Previous attempts to detect global cerebral hemodynamic differences between those who develop headache, nausea, and fatigue following rapid exposure to hypoxia [acute mountain sickness (AMS)] and those who remain healthy have been inconclusive. In this study, we investigated the effects of two drugs known to reduce symptoms of AMS to determine if a common cerebral hemodynamic mechanism could explain the prophylactic effect within individuals.

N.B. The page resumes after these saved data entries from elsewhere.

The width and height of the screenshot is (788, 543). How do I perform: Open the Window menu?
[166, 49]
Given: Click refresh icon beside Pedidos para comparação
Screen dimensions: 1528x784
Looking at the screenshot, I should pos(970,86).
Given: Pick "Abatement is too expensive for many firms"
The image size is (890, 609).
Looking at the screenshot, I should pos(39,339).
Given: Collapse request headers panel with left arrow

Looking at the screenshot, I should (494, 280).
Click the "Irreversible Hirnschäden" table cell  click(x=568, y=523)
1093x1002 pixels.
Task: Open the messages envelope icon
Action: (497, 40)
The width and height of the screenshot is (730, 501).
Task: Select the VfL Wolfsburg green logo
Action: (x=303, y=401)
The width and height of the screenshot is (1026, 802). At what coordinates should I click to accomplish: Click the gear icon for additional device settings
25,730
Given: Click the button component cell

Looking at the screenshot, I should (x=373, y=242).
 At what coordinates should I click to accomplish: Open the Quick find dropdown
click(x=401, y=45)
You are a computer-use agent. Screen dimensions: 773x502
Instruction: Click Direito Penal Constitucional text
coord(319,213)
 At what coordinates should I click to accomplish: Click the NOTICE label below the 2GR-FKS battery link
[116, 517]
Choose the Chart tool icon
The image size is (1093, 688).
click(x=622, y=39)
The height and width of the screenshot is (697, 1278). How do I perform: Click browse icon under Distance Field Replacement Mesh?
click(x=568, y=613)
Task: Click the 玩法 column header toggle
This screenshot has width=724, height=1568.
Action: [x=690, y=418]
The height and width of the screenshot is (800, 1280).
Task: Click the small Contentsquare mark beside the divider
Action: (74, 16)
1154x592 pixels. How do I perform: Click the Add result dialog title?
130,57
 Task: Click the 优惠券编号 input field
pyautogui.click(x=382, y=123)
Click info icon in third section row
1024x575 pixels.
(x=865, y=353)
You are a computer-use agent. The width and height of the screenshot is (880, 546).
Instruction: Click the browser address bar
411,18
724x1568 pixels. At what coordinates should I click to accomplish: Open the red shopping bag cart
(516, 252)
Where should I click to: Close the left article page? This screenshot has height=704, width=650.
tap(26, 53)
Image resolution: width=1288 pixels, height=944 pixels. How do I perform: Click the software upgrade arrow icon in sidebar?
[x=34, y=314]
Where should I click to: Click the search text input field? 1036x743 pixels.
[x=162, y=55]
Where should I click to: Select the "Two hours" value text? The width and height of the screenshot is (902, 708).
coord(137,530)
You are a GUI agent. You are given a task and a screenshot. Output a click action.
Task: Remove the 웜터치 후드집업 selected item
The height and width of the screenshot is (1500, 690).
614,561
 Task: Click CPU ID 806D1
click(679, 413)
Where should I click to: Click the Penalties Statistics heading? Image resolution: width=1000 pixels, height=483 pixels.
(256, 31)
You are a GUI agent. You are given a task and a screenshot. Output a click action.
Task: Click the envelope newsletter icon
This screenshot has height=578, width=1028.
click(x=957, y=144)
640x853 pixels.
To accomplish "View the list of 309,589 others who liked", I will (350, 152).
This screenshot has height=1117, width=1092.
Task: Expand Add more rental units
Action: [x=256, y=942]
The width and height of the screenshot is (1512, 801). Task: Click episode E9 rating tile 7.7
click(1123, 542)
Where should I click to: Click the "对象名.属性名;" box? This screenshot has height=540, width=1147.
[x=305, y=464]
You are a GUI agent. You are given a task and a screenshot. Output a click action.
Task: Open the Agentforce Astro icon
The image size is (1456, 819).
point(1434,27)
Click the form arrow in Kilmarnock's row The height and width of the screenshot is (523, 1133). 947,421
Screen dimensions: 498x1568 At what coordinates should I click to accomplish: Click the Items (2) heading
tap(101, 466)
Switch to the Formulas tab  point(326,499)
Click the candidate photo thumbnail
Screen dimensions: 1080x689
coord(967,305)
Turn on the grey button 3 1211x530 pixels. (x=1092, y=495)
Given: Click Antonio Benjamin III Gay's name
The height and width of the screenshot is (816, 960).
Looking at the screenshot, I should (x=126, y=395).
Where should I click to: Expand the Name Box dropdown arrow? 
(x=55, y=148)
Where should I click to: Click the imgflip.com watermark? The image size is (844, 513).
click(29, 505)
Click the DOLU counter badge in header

With the use of randomized, placebo-controlled, double-blind, crossover design, 20 healthy volunteers were given oral acetazolamide (250 mg), dexamethasone (4 mg), or placebo every 8 h for 24 h prior to and during a 10-h exposure to a simulated altitude of 4,875 m in a hypobaric chamber, which included 2 h of exercise at 50% of altitude-specific VO(2max). Cerebral hemodynamic parameters derived from ultrasound assessments of dynamic cerebral autoregulation and vasomotor reactivity were recorded 15 h prior to and after 9 h of hypoxia. AMS symptoms were scored using the Lake Louise Questionnaire (LLQ). It was found that both drugs prevented AMS in those who became ill on placebo (~70% decrease in LLQ), yet a common cerebral hemodynamic mechanism was not identified. Compared with placebo, acetazolamide reduced middle cerebral artery blood flow velocity (11%) and improved dynamic cerebral autoregulation after 9 h of hypoxia, but these effects appeared independent of AMS. Dexamethasone had no measureable cerebral hemodynamic effects in hypoxia. In conclusion, global cerebral hemodynamic changes resulting from hypoxia may not explain the development of AMS.

Fig. 1.

Top: autoregulation index (ARI) responses from normoxic baseline to 9 h of hypoxia for all trials. On placebo, cerebral autoregulation was impaired after 9 h of hypobaric hypoxia. Acetazolamide reduced ARI scores in normoxia, but prevented further impairment in autoregulation after 9 h of hypoxia. Dexamethasone improved autoregulation in normoxia, but had no measureable effect in hypoxia. Bottom: circular markers indicate acute mountain sickness (AMS)-susceptible subjects (n = 6) identified during the placebo trial. Autoregulation was similar in AMS-susceptible and AMS-resistant subjects across all trials.